▶ **Trecho citado**
______

O líder da extrema direita da Áustria Joerg Haider cumprimentou ontem a coalizão conservadora de Silvio Berlusconi por sua vitória nas eleições italianas. Outros, especialmente da esquerda, se mostraram mais circunspectos.
‘‘Uma horrível situação emergiu na Itália – e na Europa. Forças racistas e intolerantes voltaram novamente ao poder’’, escreveu o jornal sueco Expressen.
Haider, que estava em Milão desfrutando da ópera La Scala, disse que nunca duvidou que Berlusconi retornaria ao poder como vinha buscando desde que seu primeiro governo entrou em colapso em 1994 depois de permanecer apenas sete meses no poder.
A vitória de Berlusconi ocorreu em meio a uma chuva de críticas em todo o continente europeu, com questionamentos sobre potenciais conflitos de interesse, os casos criminais contra ele e suas escolhas de aliados.
‘‘Berlusconi é um problema, por ser um poderoso magnata das comunicações e um tagarela com tendências totalitárias’’, escreveu o colunista sueco Rolf Gustavsson.
No geral, as reações seguiram orientações políticas, com a esquerda européia expressando preocupação.

______

▶ **Instruções da tarefa**
Imprima, na íntegra e sem qualquer alteração, o texto sobre as reações à vitória de Berlusconi. Os dados não são necessários para esta tarefa.

▶ **Material fornecido**
______

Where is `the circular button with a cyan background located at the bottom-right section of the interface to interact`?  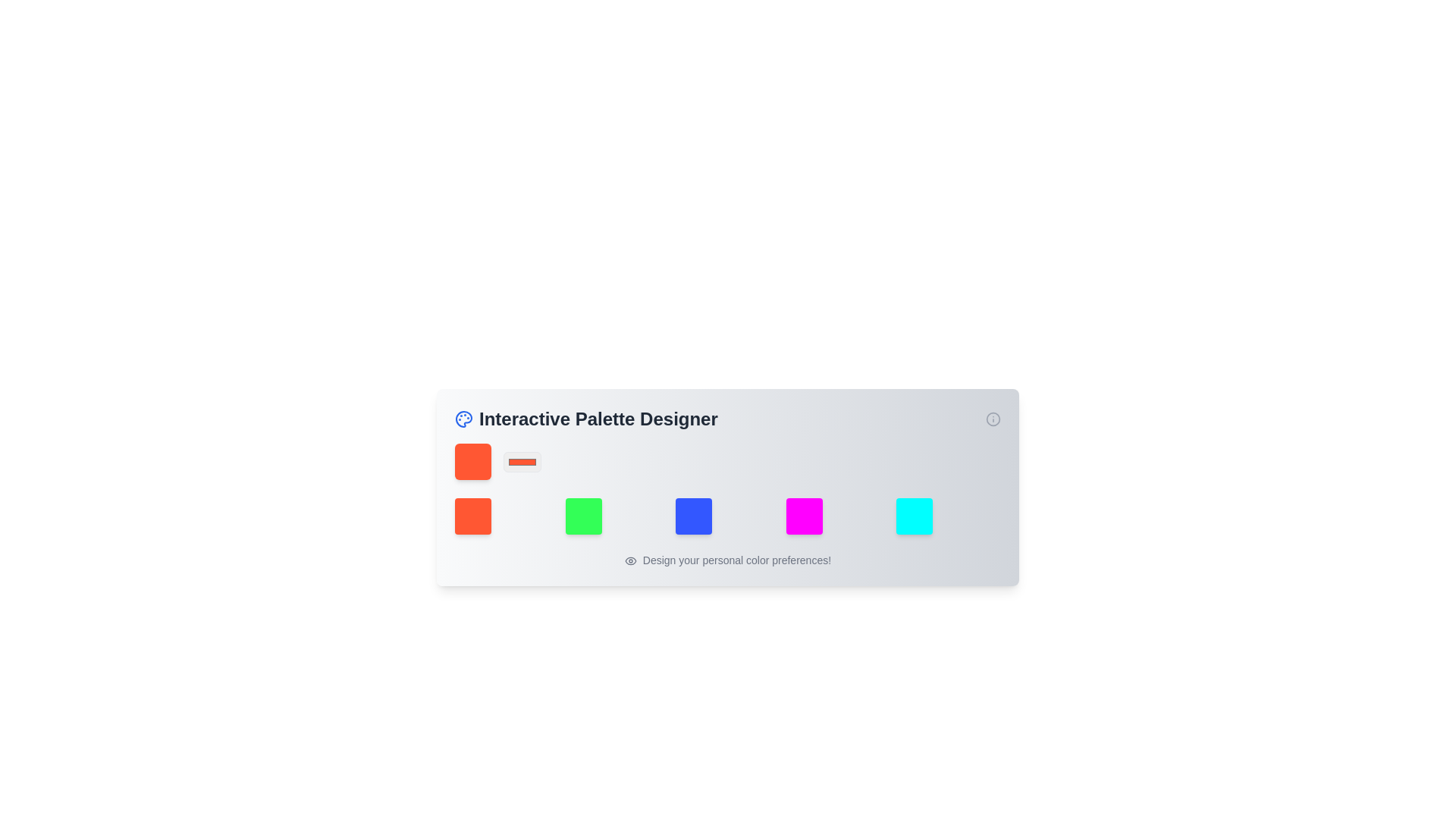
the circular button with a cyan background located at the bottom-right section of the interface to interact is located at coordinates (914, 516).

______

▶ **Exercício concluído**
O líder da extrema direita da Áustria Joerg Haider cumprimentou ontem a coalizão conservadora de Silvio Berlusconi por sua vitória nas eleições italianas. Outros, especialmente da esquerda, se mostraram mais circunspectos.
‘‘Uma horrível situação emergiu na Itália – e na Europa. Forças racistas e intolerantes voltaram novamente ao poder’’, escreveu o jornal sueco Expressen.
Haider, que estava em Milão desfrutando da ópera La Scala, disse que nunca duvidou que Berlusconi retornaria ao poder como vinha buscando desde que seu primeiro governo entrou em colapso em 1994 depois de permanecer apenas sete meses no poder.
A vitória de Berlusconi ocorreu em meio a uma chuva de críticas em todo o continente europeu, com questionamentos sobre potenciais conflitos de interesse, os casos criminais contra ele e suas escolhas de aliados.
‘‘Berlusconi é um problema, por ser um poderoso magnata das comunicações e um tagarela com tendências totalitárias’’, escreveu o colunista sueco Rolf Gustavsson.
No geral, as reações seguiram orientações políticas, com a esquerda européia expressando preocupação.